** Opening Available data block **
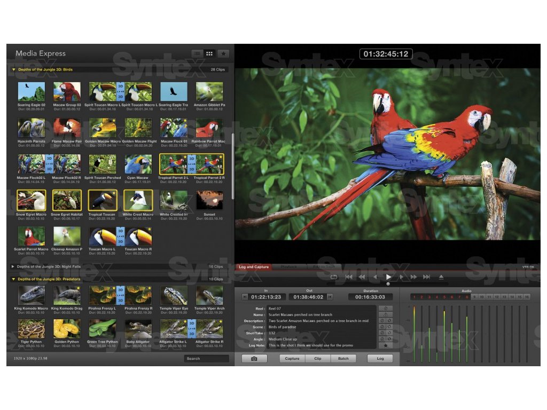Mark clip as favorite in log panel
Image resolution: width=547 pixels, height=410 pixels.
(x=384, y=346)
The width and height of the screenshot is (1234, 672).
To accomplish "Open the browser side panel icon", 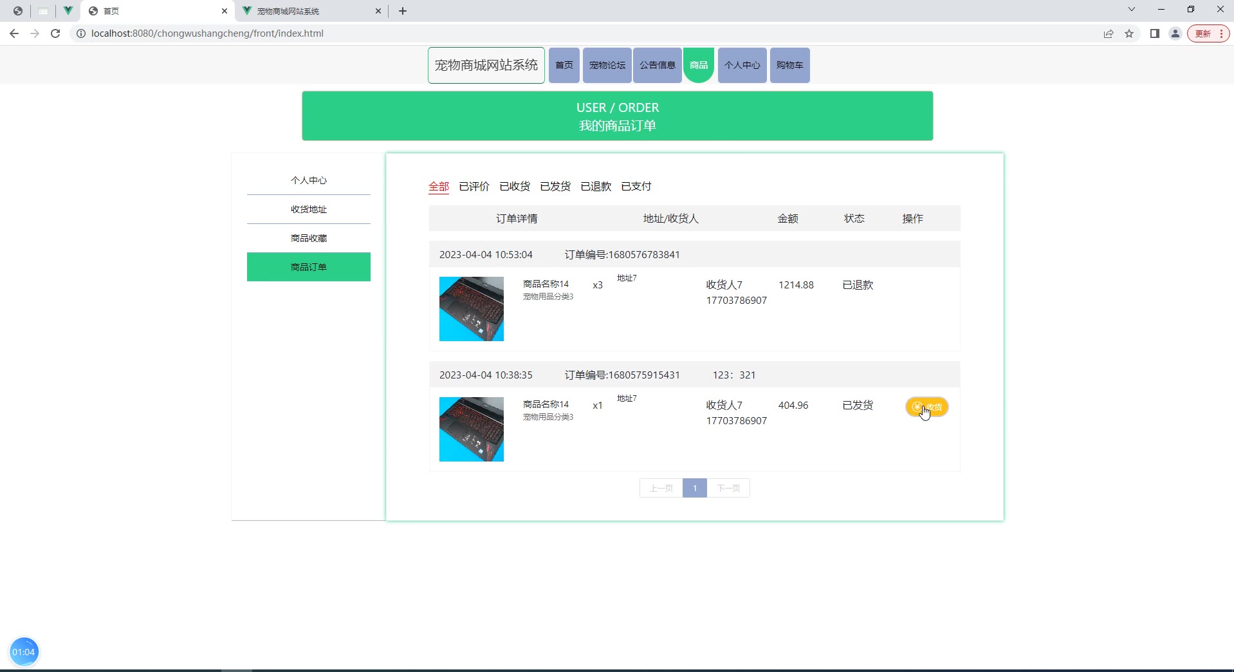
** Closing Available data block **
** Opening Available data block **
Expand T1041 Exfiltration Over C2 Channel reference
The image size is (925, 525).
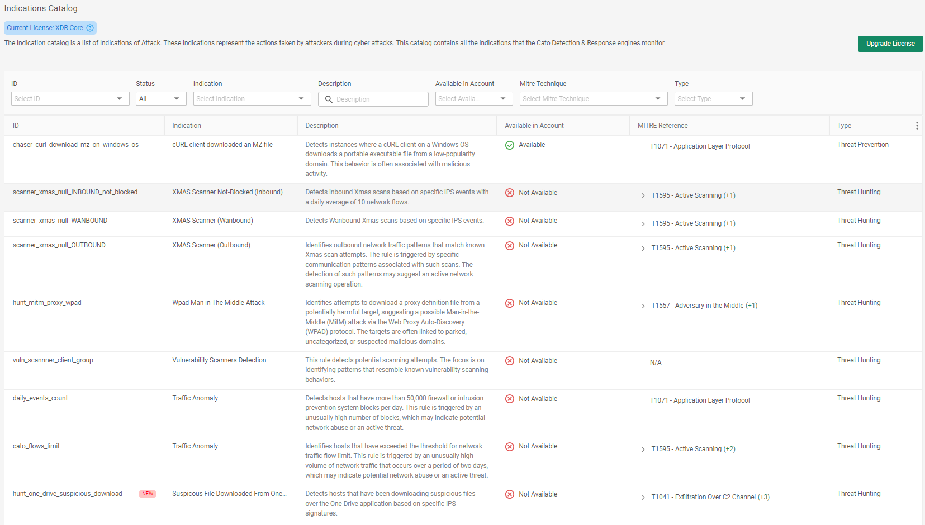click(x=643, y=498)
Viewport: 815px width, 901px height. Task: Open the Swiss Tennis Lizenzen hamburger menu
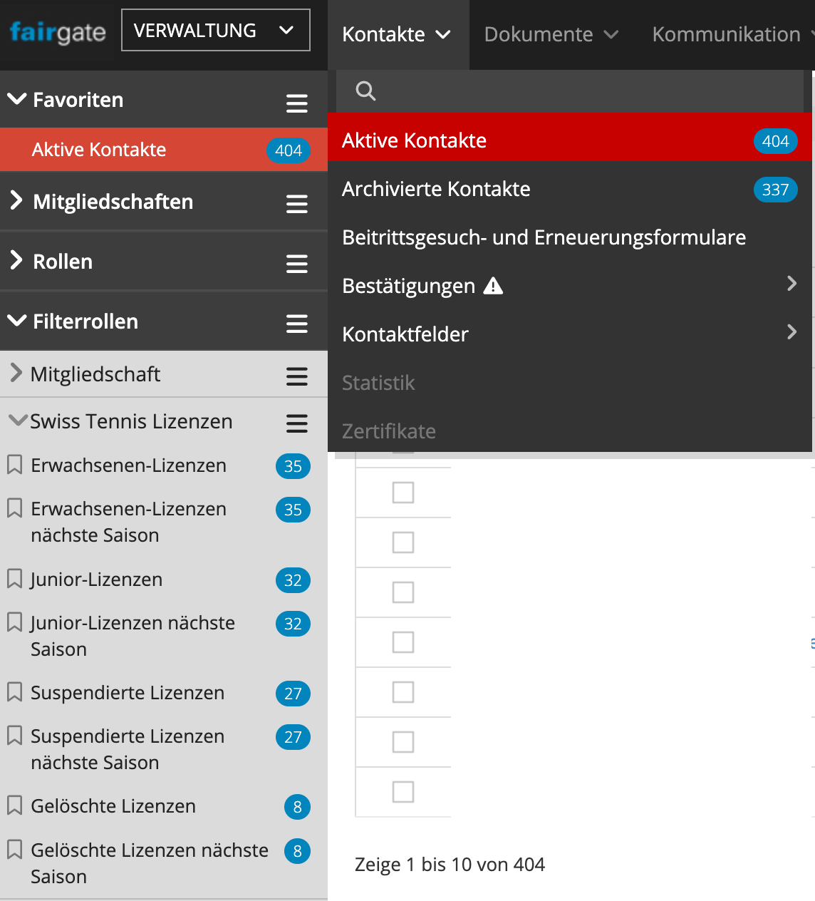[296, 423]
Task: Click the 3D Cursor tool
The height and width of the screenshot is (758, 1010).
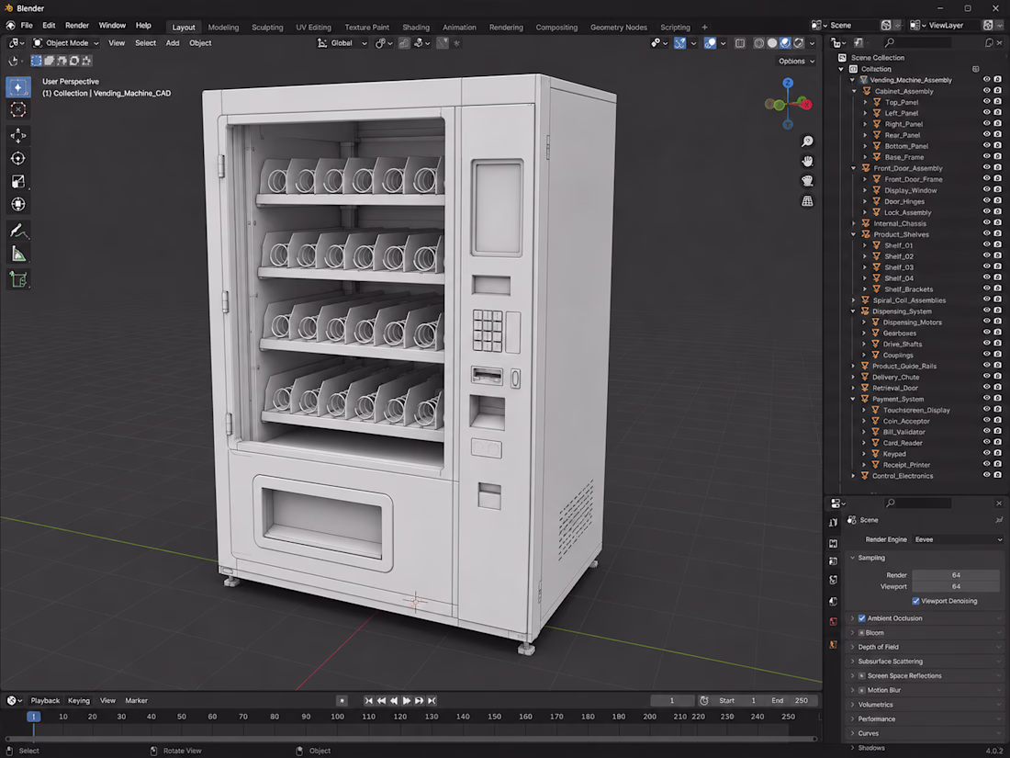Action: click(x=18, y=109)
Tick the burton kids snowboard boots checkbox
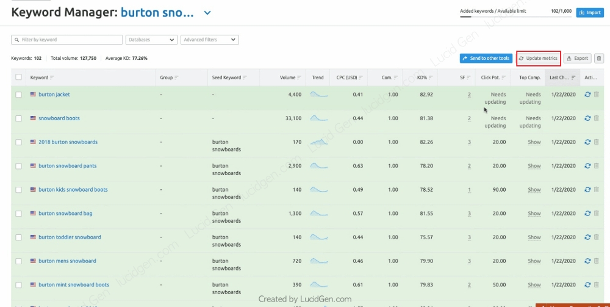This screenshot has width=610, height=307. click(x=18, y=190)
** Closing Available data block **
Aim of the exercise: Your reply should consist solely of the lines above from the line containing "The width and" up to and including the line containing "the browser side", reproduced exactly, minus the pictures.

Task output:
The width and height of the screenshot is (1234, 672).
To accomplish "Open the browser side panel icon", 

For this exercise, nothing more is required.